General Medicine vs Subspecialty Career Plans Among Internal Medicine Residents

By Colin P. West, MD, PhD and Denise M. Dupras, MD, PhD
JAMA, December 5, 2012

This study of a large national sample of internal medicine residents confirms that general medicine remains a less common career plan overall than subspecialty medicine. Combined with the fact that only a small minority of medical students express interest in general medicine and primary care careers, the small number of internal medicine residents reporting plans for generalist careers means a very limited number of generalists can be expected to enter practice each year.

This update confirms that internal medicine residents are selecting the subspecialties in preference to general medicine and primary care.

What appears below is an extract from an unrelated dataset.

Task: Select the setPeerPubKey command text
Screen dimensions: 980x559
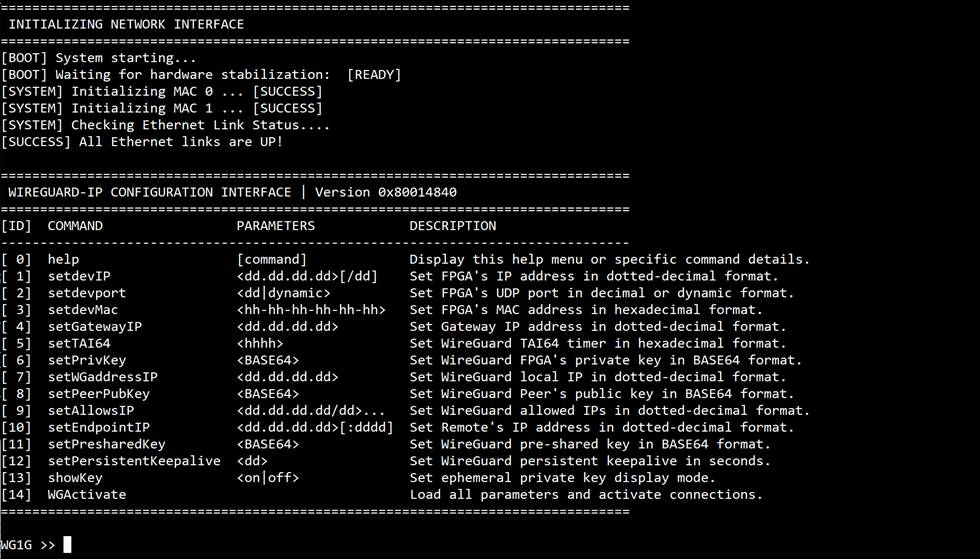Action: coord(99,394)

In light of the pressing need for improving our primary care infrastructure, what policies should we support?

Since family medicine residents almost always eventually enter primary care, should training programs de-emphasize general internal medicine and place more emphasis on family medicine, while relegating internal medicine to the subspecialties? That would improve the allocation of residency slots since you would not be losing general medicine residents to the subspecialties after their residencies began. This is not to suggest that subspecialists should skip all training in general medicine. The purpose would be to stem the loss of generalists from the training programs.

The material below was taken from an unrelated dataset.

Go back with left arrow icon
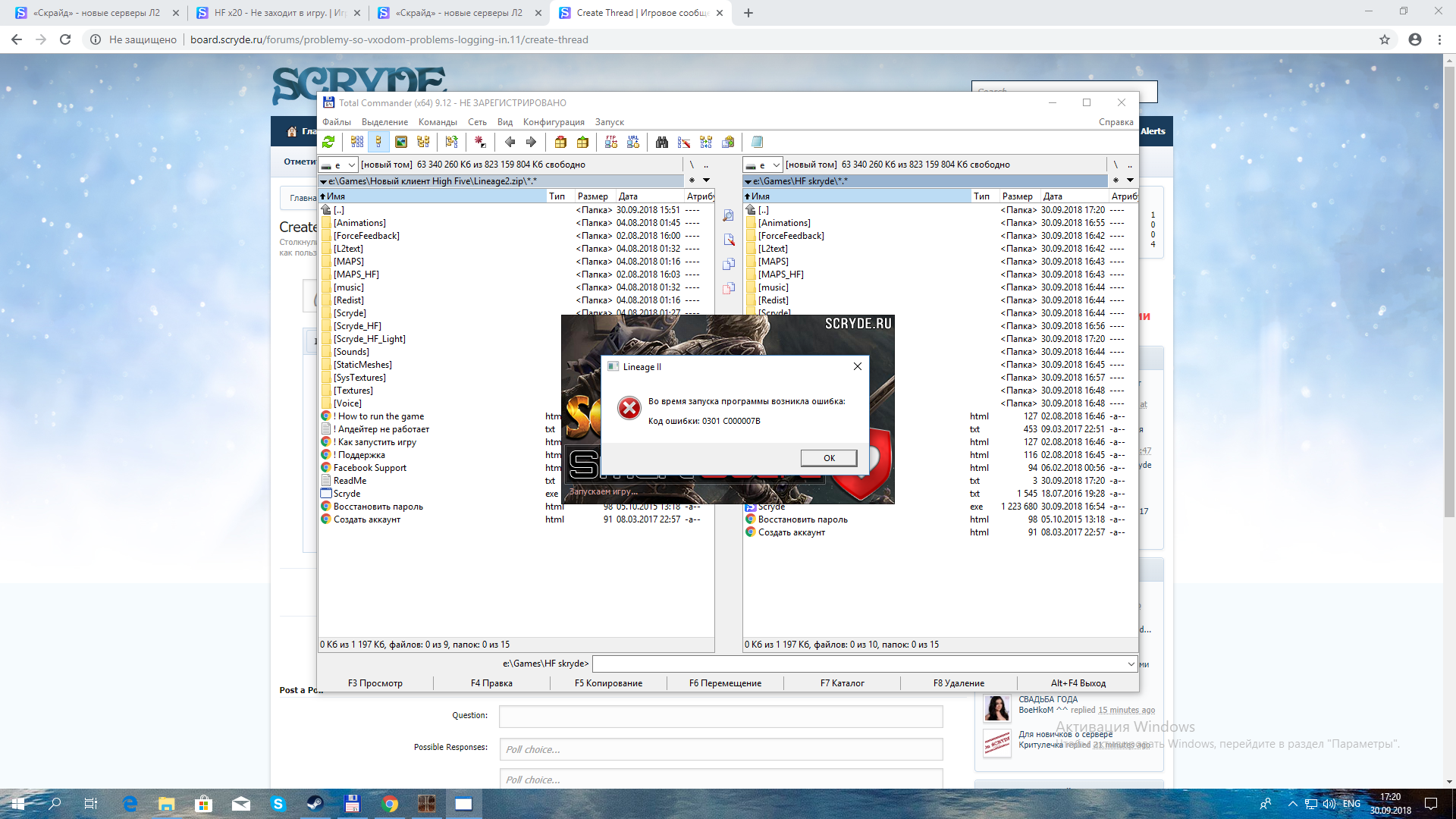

Also many agree that the role of nurse practitioners in primary care should be expanded. This would be especially valuable in integrated health systems and medical homes. If so, the expansion should be coordinated with the family medicine programs to achieve an optimal balance of primary care professionals.

Since we aren’t getting the numbers right, shouldn’t we consider an alternative approach? If we had a federally funded national health program, wouldn’t we be striving to improve the use of our resources to be sure that our health care infrastructure is better balanced? Our current dysfunctional, fragmented method of financing our health care system doesn’t seem to be doing the job very well.